Wearing jeans, a leather jacket and aviator sunglasses and standing more confidently than Uzu, his giant Bavarian shepherd guide dog, Eckert, 48, gives the impression that he likes a challenge. So after the former carpenter went blind from retinitis pigmentosa six years ago, he did the first thing he wasn’t supposed to be able to do.

He became a photographer.

“The idea of a blind guy taking photos just cracked me up,” Eckert says as he and Uzu visit Eckert’s art photography exhibition at Varnish Fine Art studio on Natoma Street in San Francisco. The exhibition runs through Saturday and he’s preparing for another in April at the Badé Museum in Berkeley next month.

About five years ago, when Eckert was still coming to terms with his loss of sight, he was cleaning out a drawer at his Sacramento home and found a camera with infrared settings. He thought about how invisible wavelengths might influence a blind person trying to use the camera. A lightbulb came on in his head, and it made him smile.

“I’d have my wife and my friends take me out in the middle of the night so I could shoot photographs,” Eckert says. “Of course, they thought I was crazy, which was fine by me.”

It wasn’t the first time someone took Eckert for a nut.

Eckert was 28 when he was deemed legally blind, meaning that, from 20 feet, he could see less than what a person with perfect vision could see from 400 feet.

“At first, I freaked out,” Eckert says. “I had two immediate fears: that I wouldn’t be able to take care of myself and that I wouldn’t make any money.”

Eckert spent the next decade earning several degrees, including one each in sculpture and ceramics at the Art Institute of Boston and one in design and industry from San Francisco State. He also became a black belt in tae kwon do.

He was so good in the self-defense arts that he started to teach a class. When some of his students didn’t believe that he could fight at full speed, Eckert picked a few of the more experienced troublemakers in the class and scheduled a day to spar. To prepare for the match, Eckert memorized the room. He took mental notes of how sounds bounced off each corner and where light and warmth entered into his blind picture.
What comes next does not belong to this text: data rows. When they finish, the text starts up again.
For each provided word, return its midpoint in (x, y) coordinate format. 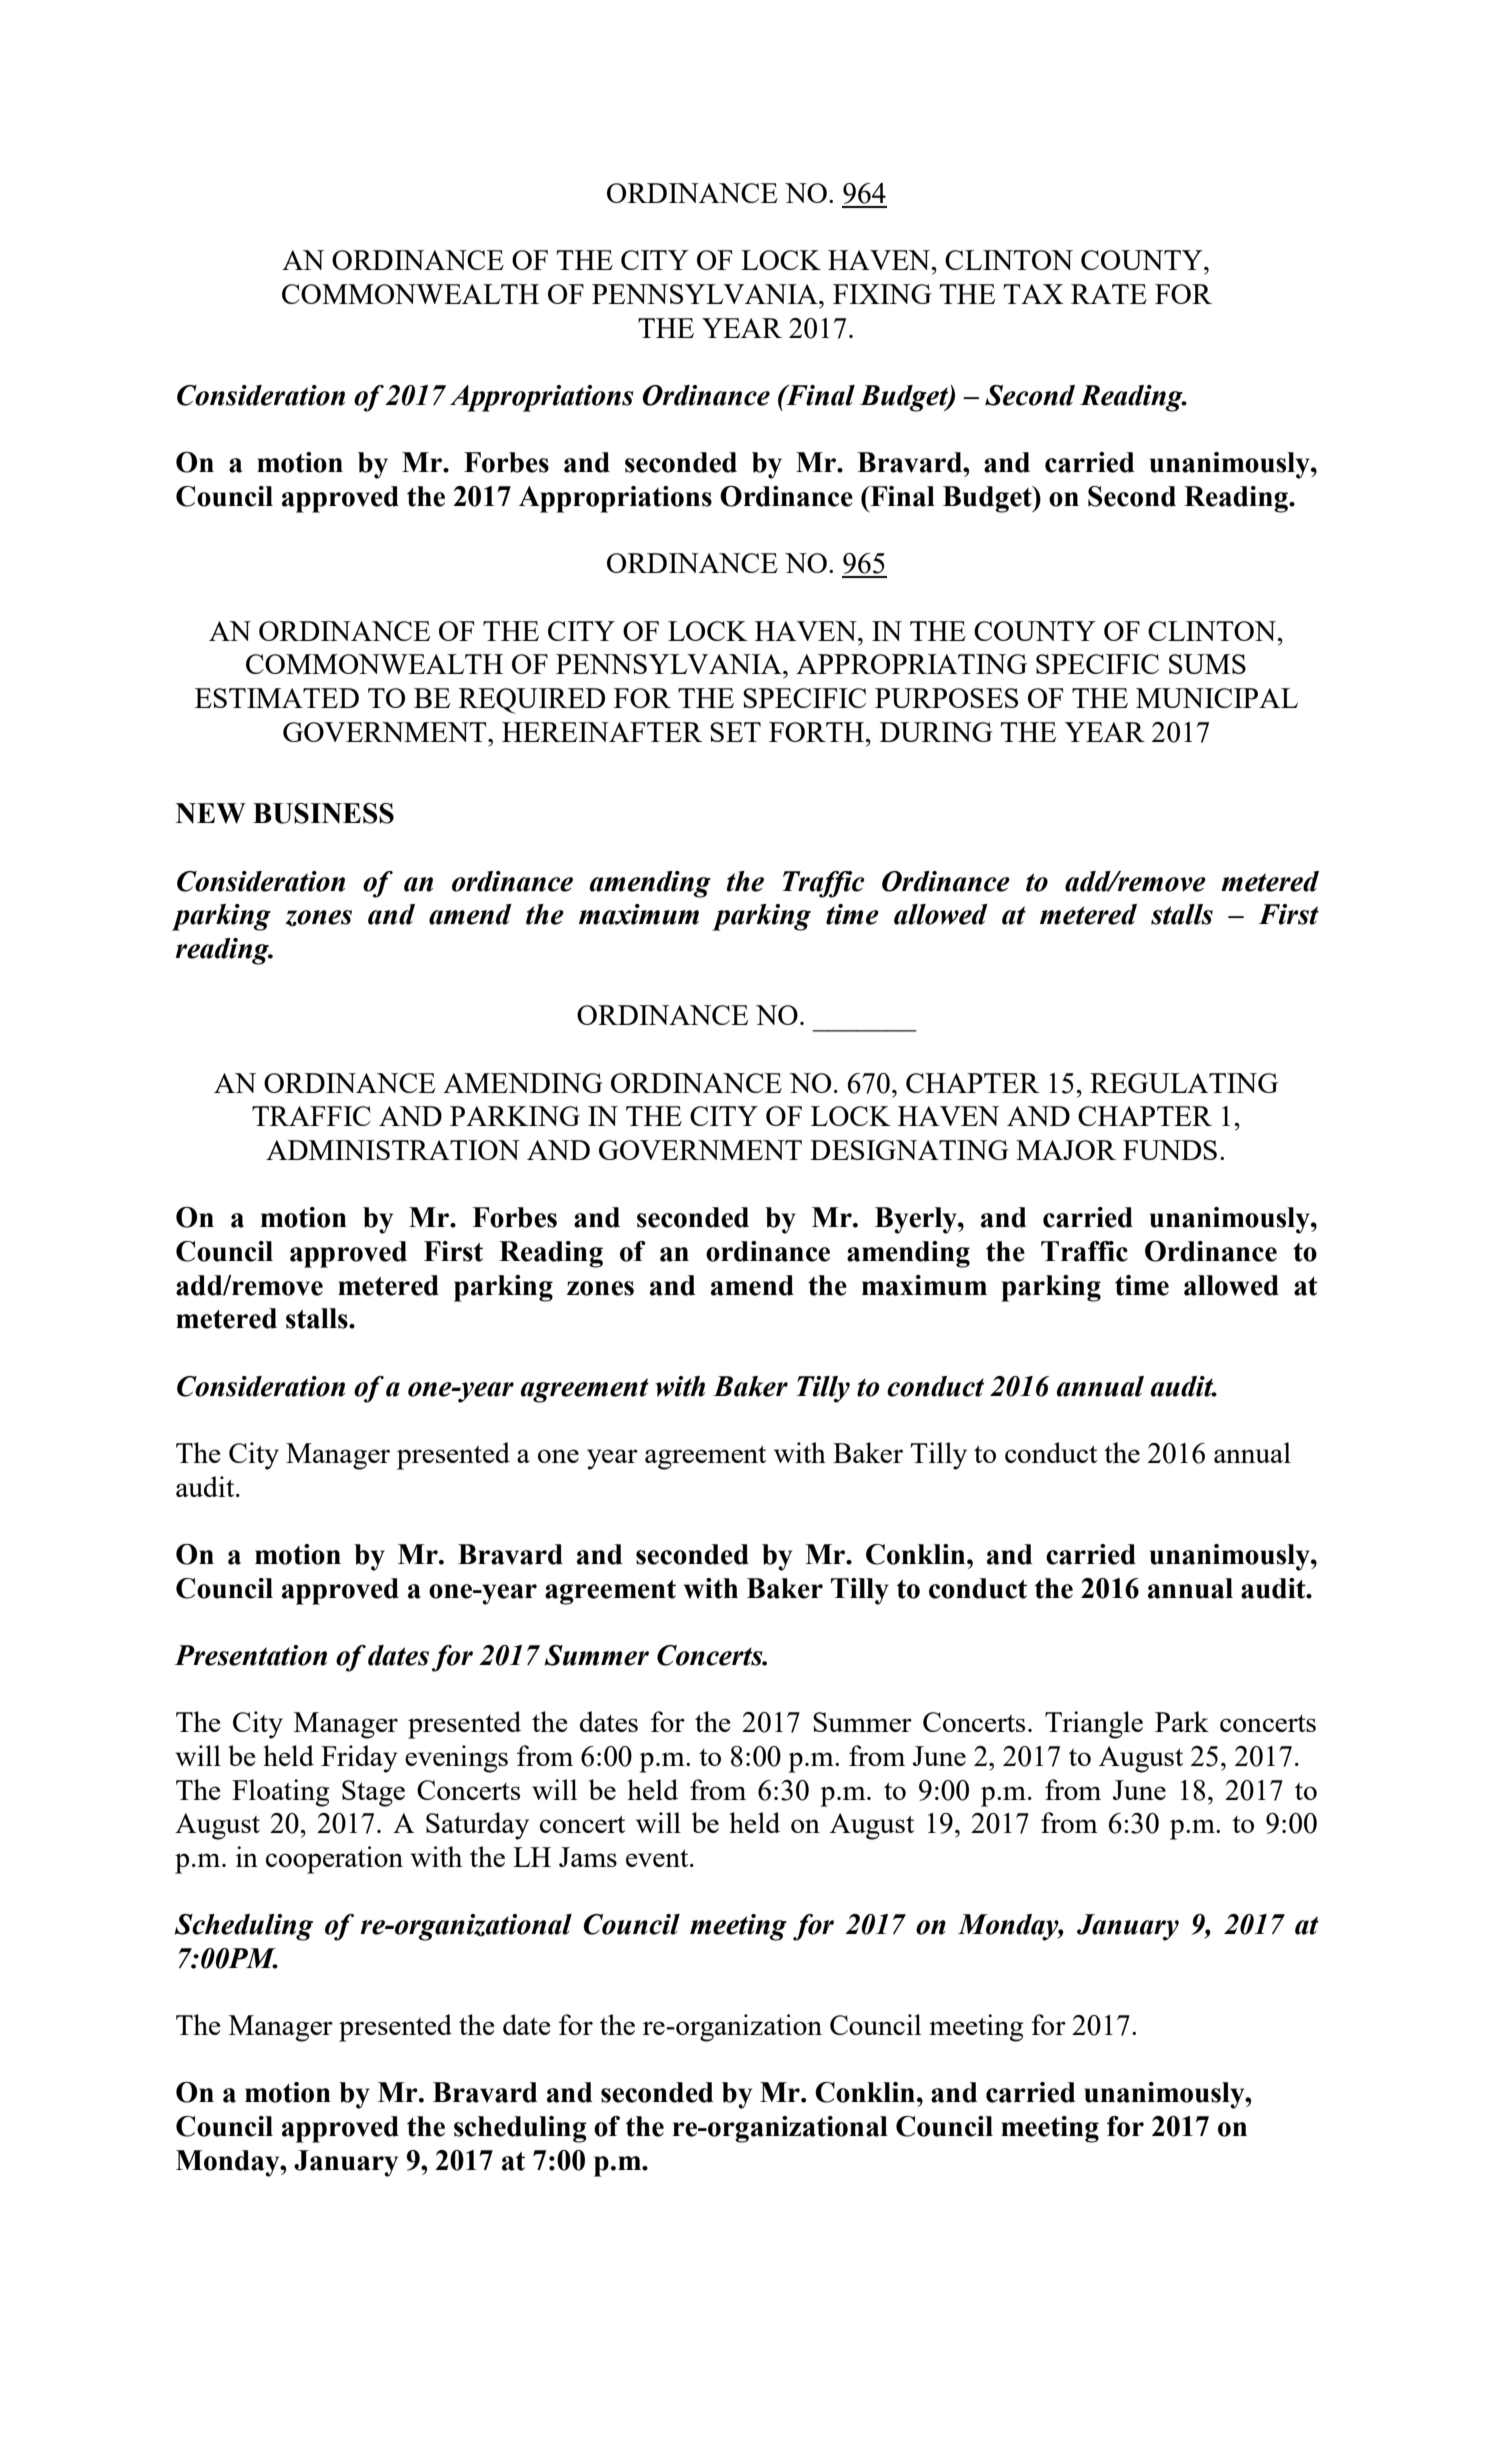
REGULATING (1184, 1083)
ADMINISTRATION (393, 1150)
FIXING (882, 294)
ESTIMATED (277, 698)
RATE (1109, 294)
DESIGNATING (909, 1150)
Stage (373, 1793)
He kicked the students’ butts.

“If I can learn this much about one room,” Eckert says he thought, “why not do the same in the rest of the world?”

Eckert implemented that idea directly into his photography. With his brain rewired in a way that light allows him to see the skeletal structure of parts of his body, Eckert says, he paints with light and navigates through touch while listening to sounds.

“Imagination fills in the details,” he says.

After completing a photo shoot, Eckert develops contact sheets, has friends give verbal feedback and then memorizes each print before choosing the final slide. Sometimes he draws on the film to add effects. He credits Time- Life Books on camera techniques and some very friendly and very patient experts at his local camera store for helping him fine-tune his craft.

He often returns to places that he frequented when he was younger and could still see well.

….. Blind photography is not a gimmick to Eckert.

“My pictures make you question the limits blind people face,” Eckert says as gallery visitors admire the work without realizing that the blind man standing nearby is the artist. “Look. I’m competing with sighted artists.”

So what’s next? Driving a car?

“No way. I only ride motorcycles,” he says seriously. “But just in my backyard.”